## GOAL OF THE EXERCISE
In the report below on Chinese cities easing COVID-19 test checks, rewrite everything from "Chengdu also said" down to "to be minimized.", changing "close contacts" to "people in close contact".

At least 10 major Chinese cities have announced the ending of requirements for the checking of 48-hour valid COVID-19 test results for riding public transport. Some cities have also ended testing requirements for entering public venues as many localities continued to optimize their epidemic responses over the weekend.
Shenzhen issued a statement early Saturday, confirming that residents will no longer need to provide nucleic acid test certificates when entering public places such as pharmacies, parks, and outdoor tourist attractions, as well as taking public transports, but will still need to scan a venue code to check in, and show their green health code. Residents will still need to show nucleic acid test results when visiting farmer's markets.
Several major Chinese cities, including Beijing and Tianjin, announced on Friday they would scrap checks of two-day or three-day valid COVID-19 test results previously required for passengers of public transportation. Residents in cities such as Chengdu and Guangzhou no longer need to show test results when entering most public places.
Beijing announced on Friday that 48-hour valid nucleic acid tests are no longer needed on buses and subways starting next Monday. Passengers must still keep their masks on, the Beijing government said.
Beijing's shopping malls will all be open starting from December 3, although some still cannot provide dine-in services, and a 48-hour test is required, media reported.
The subway operators in Tianjin, Beijing's close neighbor, also scrapped checks for 72-hour valid nucleic acid tests for passengers starting Friday.
The move followed Chengdu, which, in addition to cancelling checks for nucleic tests for taking subways, told residents on Thursday that nucleic acid tests were not needed to enter most public places, and only green heath codes were required.
Chengdu also said on Thursday that close contacts shall be placed under centralized quarantine in principle, and those who meet the conditions for home quarantine are allowed to be quarantined at home.
The southern Chinese city of Guangzhou, which has been hardest-hit by the recent COVID-19 wave, was among the first to cancel checks of nucleic acid tests in some public places in low-risk areas.
Many Chinese cities are further optimizing their epidemic response with a "consistent strategy and flexible measures," facing the weaker Omicron strain.
The Xinhua News Agency published an editorial on Friday urging cities to impose restriction measures fast and lift those measures quickly, calling for the impact of COVID-19 on people's lives and economic, social development to be minimized.

## RECORDED INFORMATION
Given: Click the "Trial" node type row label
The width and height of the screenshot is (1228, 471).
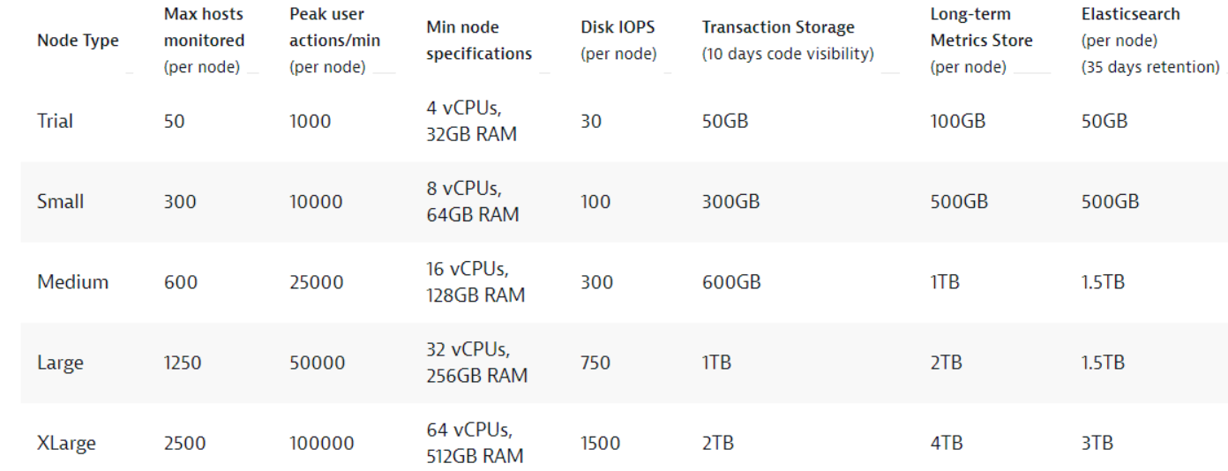Looking at the screenshot, I should pyautogui.click(x=55, y=122).
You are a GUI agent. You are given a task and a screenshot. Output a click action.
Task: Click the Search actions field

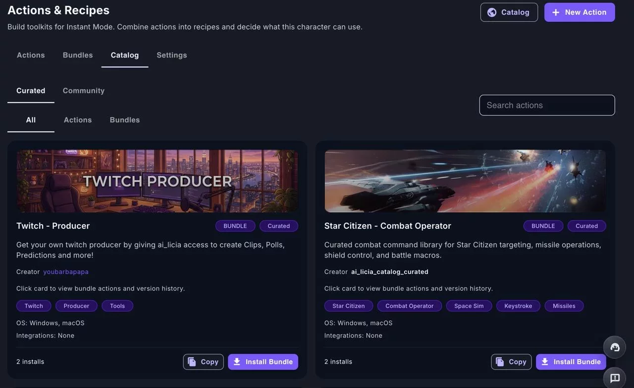[x=547, y=105]
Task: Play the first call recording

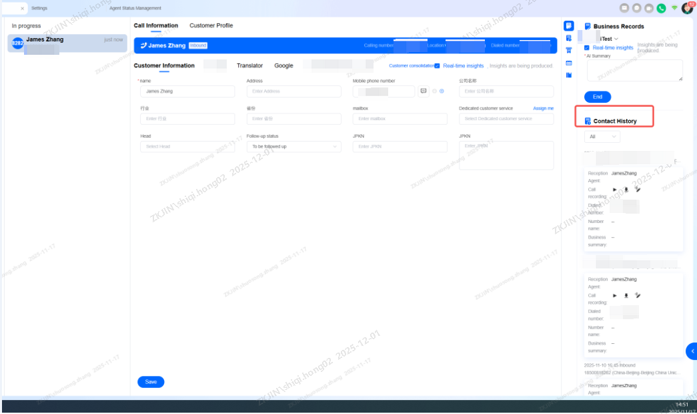Action: (615, 190)
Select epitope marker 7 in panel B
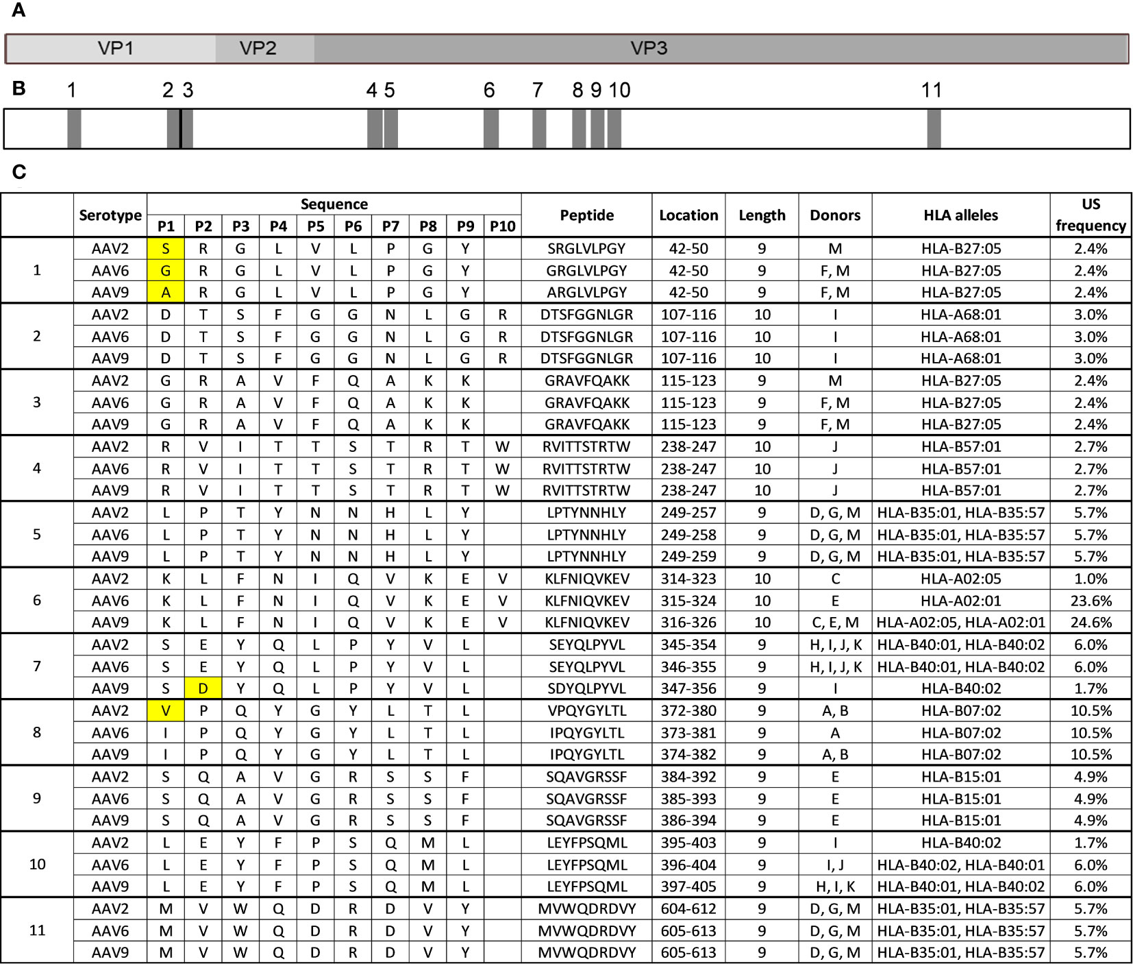Image resolution: width=1133 pixels, height=964 pixels. point(539,129)
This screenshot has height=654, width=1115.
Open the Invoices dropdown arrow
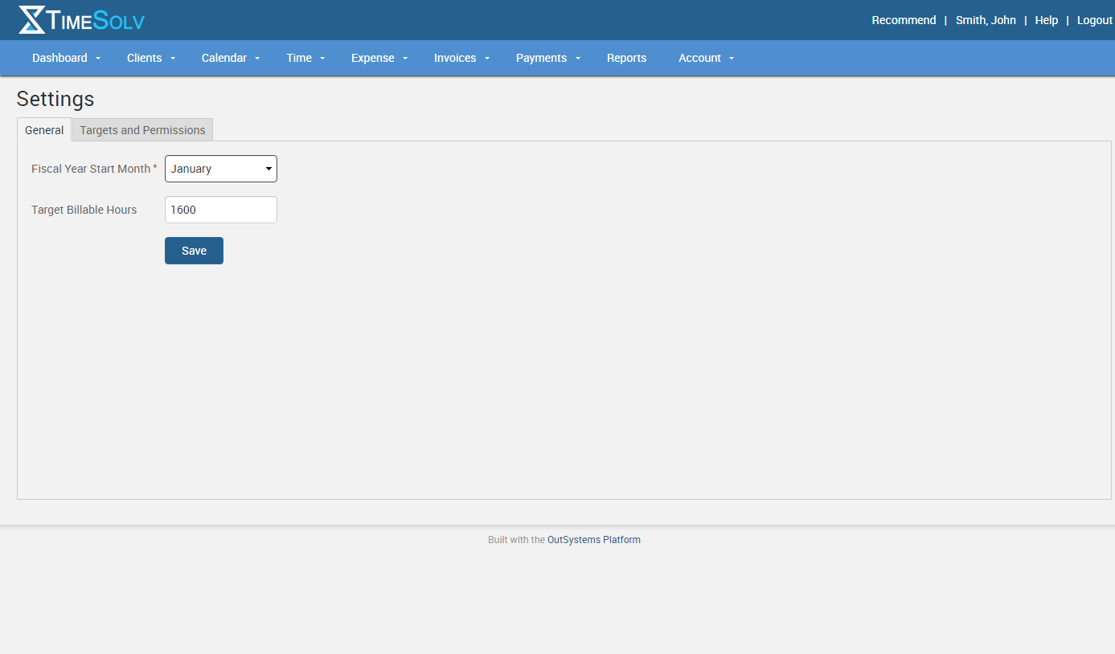coord(488,58)
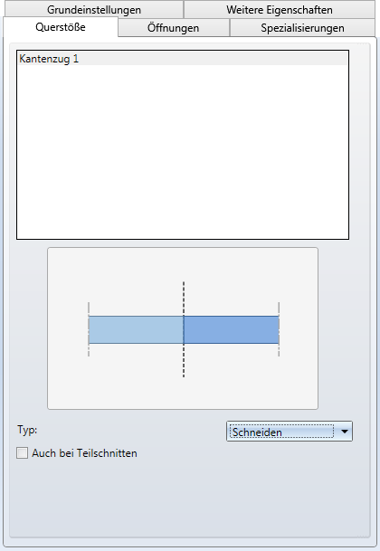The width and height of the screenshot is (380, 551).
Task: Select the Kantenzug 1 list entry
Action: 183,59
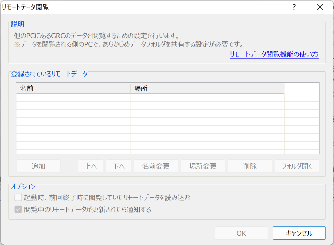
Task: Click the unnamed rightmost column header
Action: point(302,89)
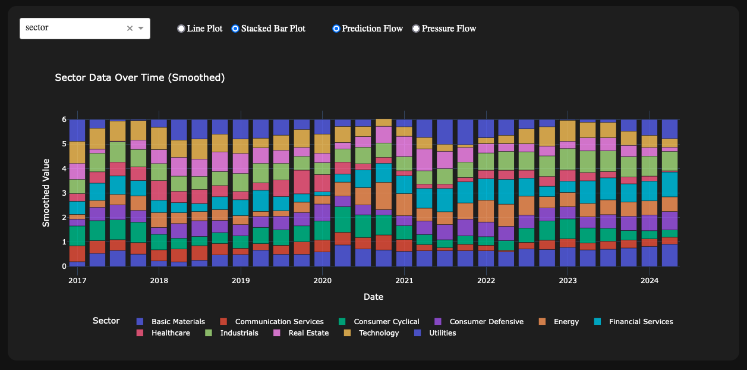This screenshot has height=370, width=747.
Task: Click the chart title text
Action: click(140, 77)
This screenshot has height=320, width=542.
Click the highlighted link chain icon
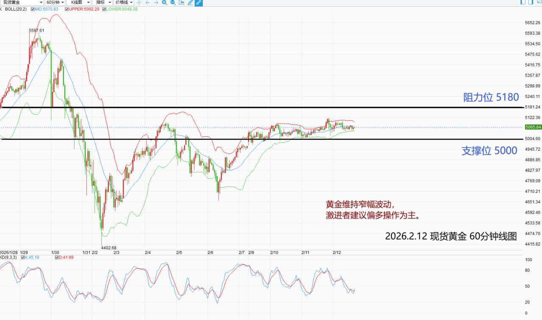pos(199,3)
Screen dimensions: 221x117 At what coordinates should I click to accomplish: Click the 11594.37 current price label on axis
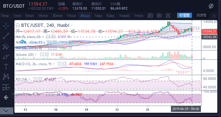tap(210, 32)

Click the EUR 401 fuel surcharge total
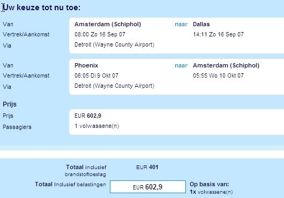click(x=147, y=167)
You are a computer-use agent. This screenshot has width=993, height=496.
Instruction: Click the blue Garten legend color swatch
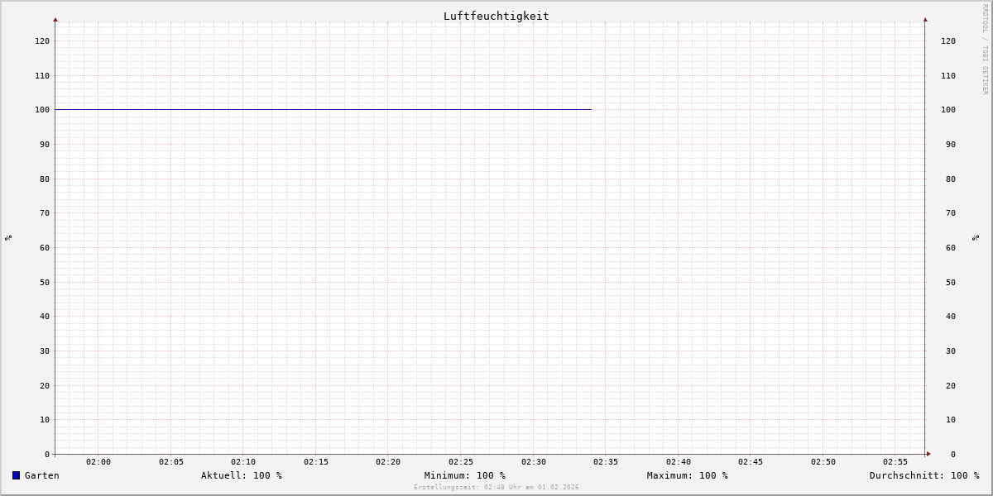coord(16,475)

## YOUR SOLUTION
Chengdu also said on Thursday that people in close contact shall be placed under centralized quarantine in principle, and those who meet the conditions for home quarantine are allowed to be quarantined at home.
The southern Chinese city of Guangzhou, which has been hardest-hit by the recent COVID-19 wave, was among the first to cancel checks of nucleic acid tests in some public places in low-risk areas.
Many Chinese cities are further optimizing their epidemic response with a "consistent strategy and flexible measures," facing the weaker Omicron strain.
The Xinhua News Agency published an editorial on Friday urging cities to impose restriction measures fast and lift those measures quickly, calling for the impact of COVID-19 on people's lives and economic, social development to be minimized.